"""

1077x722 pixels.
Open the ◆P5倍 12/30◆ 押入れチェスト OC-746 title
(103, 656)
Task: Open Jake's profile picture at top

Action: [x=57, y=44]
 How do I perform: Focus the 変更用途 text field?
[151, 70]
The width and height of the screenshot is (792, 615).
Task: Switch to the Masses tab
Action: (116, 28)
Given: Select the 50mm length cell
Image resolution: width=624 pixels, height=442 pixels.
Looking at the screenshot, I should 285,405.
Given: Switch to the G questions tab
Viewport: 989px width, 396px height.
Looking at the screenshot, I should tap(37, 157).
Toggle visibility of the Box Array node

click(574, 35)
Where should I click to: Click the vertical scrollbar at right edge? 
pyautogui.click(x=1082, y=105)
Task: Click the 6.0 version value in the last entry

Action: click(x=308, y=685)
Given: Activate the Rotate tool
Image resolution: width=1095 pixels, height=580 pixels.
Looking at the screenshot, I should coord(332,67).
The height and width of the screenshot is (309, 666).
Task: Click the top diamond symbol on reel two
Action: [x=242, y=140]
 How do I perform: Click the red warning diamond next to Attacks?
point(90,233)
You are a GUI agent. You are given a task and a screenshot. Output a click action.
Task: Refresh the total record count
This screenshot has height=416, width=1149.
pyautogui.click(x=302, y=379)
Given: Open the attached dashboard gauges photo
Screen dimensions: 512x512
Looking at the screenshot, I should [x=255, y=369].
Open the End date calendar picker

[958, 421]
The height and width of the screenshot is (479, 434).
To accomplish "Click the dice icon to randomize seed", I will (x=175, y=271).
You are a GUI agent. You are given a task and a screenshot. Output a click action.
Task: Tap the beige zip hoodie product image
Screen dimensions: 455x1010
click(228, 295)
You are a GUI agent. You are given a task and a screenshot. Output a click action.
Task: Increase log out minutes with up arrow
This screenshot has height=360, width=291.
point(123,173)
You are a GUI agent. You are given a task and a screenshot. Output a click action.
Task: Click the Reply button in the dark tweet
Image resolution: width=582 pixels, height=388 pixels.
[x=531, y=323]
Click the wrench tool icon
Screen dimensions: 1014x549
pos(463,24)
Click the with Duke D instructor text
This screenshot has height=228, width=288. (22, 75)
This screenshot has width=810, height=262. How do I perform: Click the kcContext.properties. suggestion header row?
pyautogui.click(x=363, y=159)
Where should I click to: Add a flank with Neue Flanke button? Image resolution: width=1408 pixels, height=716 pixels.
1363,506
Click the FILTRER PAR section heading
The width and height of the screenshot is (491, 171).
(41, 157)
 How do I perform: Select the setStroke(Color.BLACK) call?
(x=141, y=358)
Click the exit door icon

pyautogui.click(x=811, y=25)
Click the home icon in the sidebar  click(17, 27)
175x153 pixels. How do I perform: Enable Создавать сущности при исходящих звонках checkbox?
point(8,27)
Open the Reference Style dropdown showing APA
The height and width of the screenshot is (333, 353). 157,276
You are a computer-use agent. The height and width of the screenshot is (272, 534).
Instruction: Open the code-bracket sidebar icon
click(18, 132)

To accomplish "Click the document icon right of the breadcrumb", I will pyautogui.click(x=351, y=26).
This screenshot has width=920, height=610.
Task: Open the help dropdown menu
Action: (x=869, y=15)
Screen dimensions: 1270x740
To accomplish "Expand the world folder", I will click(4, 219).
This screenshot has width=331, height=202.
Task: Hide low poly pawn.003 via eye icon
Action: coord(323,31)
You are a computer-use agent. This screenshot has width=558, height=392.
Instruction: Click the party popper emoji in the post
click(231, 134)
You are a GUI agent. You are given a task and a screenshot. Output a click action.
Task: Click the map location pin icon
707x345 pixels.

"""

TASK OBJECTIVE:
Restate the data word for word. Begin at its first line, end at the line that contains "Given: Select the 50mm length cell", and include both.

TASK ANSWER:
1077x722 pixels.
Open the ◆P5倍 12/30◆ 押入れチェスト OC-746 title
(103, 656)
Task: Open Jake's profile picture at top

Action: [x=57, y=44]
 How do I perform: Focus the 変更用途 text field?
[151, 70]
The width and height of the screenshot is (792, 615).
Task: Switch to the Masses tab
Action: (116, 28)
Given: Select the 50mm length cell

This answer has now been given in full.